Isidor Treidel war Jurist, das erste Staatsexamen legte er mit der damaligen Ausnahmenote „gut“ ab. Nach Promotion, Referendarzeit und Zweitem Staatsexamen ließ er sich als Rechtsanwalt in Mayen nieder. Im Ersten. Weltkrieg wurde er mit dem Eisernen Kreuz II. Klasse (EK II) ausgezeichnet.
Hochzeitsfoto der Eheleute Isidor und Erna Treidel, Isidor in Soldatenuniform.

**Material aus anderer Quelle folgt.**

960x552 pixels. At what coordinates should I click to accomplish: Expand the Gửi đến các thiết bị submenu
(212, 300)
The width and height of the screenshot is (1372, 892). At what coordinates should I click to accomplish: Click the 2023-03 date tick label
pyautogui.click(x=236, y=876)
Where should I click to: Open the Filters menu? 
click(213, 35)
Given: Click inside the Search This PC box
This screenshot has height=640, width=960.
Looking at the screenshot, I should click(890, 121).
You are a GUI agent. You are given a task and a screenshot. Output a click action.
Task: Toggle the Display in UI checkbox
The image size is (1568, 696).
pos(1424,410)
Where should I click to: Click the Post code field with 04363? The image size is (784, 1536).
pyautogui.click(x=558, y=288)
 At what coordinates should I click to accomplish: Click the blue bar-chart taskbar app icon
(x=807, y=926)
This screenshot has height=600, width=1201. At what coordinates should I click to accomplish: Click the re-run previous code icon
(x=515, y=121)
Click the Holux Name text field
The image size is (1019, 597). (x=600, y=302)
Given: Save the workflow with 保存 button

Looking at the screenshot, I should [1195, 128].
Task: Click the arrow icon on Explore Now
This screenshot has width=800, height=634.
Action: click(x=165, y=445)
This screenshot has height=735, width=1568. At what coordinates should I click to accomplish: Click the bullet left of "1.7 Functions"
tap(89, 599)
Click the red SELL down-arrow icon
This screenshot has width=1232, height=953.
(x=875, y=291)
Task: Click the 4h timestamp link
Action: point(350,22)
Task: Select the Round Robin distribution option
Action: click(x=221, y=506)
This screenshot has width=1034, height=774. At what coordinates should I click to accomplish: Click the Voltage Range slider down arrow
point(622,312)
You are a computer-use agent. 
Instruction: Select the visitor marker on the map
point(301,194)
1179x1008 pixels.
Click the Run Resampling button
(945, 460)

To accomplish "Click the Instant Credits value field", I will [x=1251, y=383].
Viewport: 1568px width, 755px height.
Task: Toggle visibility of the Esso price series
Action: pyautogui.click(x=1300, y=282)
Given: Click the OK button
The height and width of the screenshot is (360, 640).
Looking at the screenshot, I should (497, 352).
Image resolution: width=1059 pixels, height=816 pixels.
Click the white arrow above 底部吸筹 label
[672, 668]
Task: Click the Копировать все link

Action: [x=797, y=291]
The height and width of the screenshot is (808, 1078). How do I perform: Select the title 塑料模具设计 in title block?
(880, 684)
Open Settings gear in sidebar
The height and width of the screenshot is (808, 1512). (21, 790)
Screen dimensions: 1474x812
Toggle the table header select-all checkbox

Aus der Ehe der Treidels gingen drei Kinder hervor, der Sohn Fritz (*1918) und die Töchter Lore (*1915) und Helga (*1923). Bald verlegte Dr. Treidel seine Kanzlei nach Koblenz. Auch war er gesellschaftlich engagiert, war u.a. im Reichsbund jüdischer Frontsoldaten aktiv. Die Wohnung der Treidels war ein Treffpunkt von Gästen, die Theater und Dichtung liebten.
Familie Treidel mit Mutter und Vatzer, v.l.n.r.: Helga, Fritz und Lore (vor Lores Auswanderung).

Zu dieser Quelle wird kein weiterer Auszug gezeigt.